Anyway, he was explaining to me why the Federal Reserve’s efforts entice people to borrow more by pushing interest rates lower and lower wasn’t going to result in the kind of refinancing and home-buying boom we had come to expect when the Fed cut rates.
The Fed was basically trying to sell booze at an Alcoholics Anonymous meeting, he explained.
“It doesn’t matter how low the price is,” he said. “These people just don’t drink anymore.”
It’s a crude metaphor, sure. And it doesn’t take into account that much of the Fed’s efforts to push low rates through a deeply damaged financial system made it more like a liquor wholesaler cutting prices, and hoping they filter through the mark-ups at badly run bar.
Still, his explanation rang true. Low interest rates weren’t going to generate a boom. And they haven’t. Yet.
That could be about to change. The weak US jobs report in May, and more recently the Brexit shock, pushed boatloads of cash into the safety of US government bonds, pushing interest rates—and the mortgage rates that track them—to some of their lowest levels in the last two years.
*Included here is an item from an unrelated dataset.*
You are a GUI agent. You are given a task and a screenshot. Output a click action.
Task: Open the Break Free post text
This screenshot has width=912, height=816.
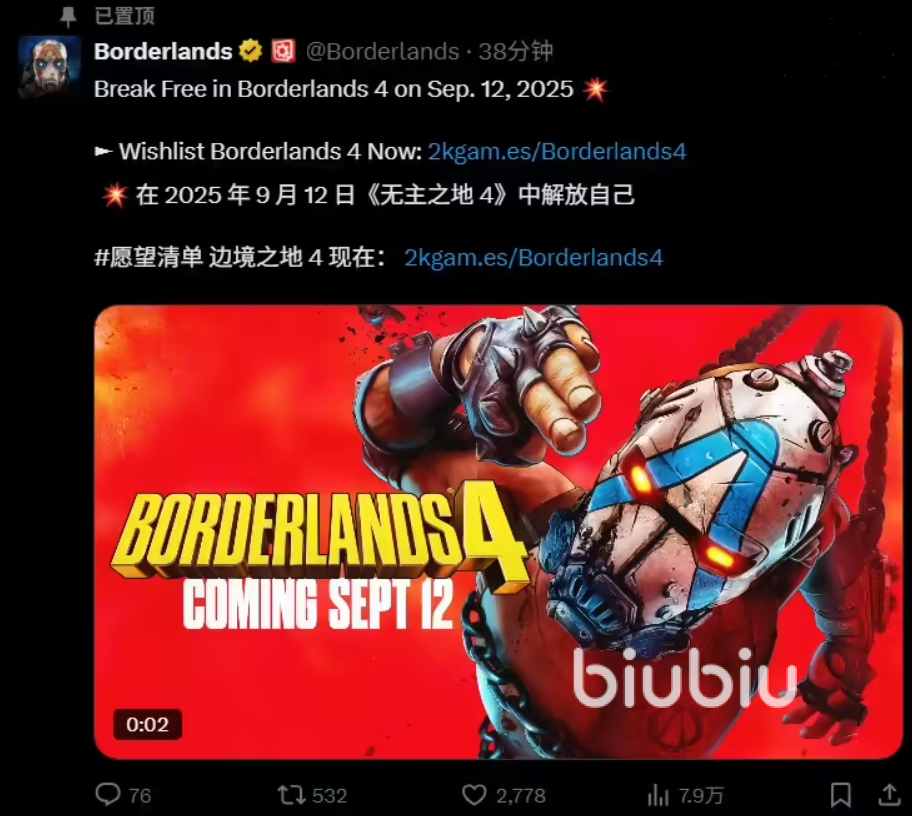(334, 90)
Those happy-hour prices might be tempting people back to take a tipple. Over the last year, the Mortgage Bankers Association index of applications for new home purchase has been running an average of more than 20% higher than the prior year. After flatlining for years, US credit card debt outstanding is growing at its fastest clip since the financial crisis. In April it was up roughly 5.5%, compared to the prior year.
Consumers are in much better financial shape then they were during Great Recession and for a long time after it, when unemployment declined painfully slowly. Now, the percentage of Americans with low, or “subprime,” credit scores has fallen to its lowest level in a decade, according to a recent article in the Wall Street Journal. Given that they’re far more creditworthy, banks and financial institutions are more likely to lend to them.
Speaking at a conference earlier this week, the CFO of Wells Fargo, one of the country’s largest mortgage lenders had this to say:
“In mortgage, it’s a stronger year this year versus last year. Affordability in many places still remains good. Rates are down. So, mortgage-ability and financing costs are still very attractive. There’s more supply, more people have jobs. So, that is a – it’s a better business. It’s a brisker business.”
Given that credit is the gasoline in the US economic engine, this is a very good thing.
In other words, don’t fall into the trap of thinking that just because low interest rates didn’t provide much pep to the world’s largest economy in 2011, they won’t generate results today.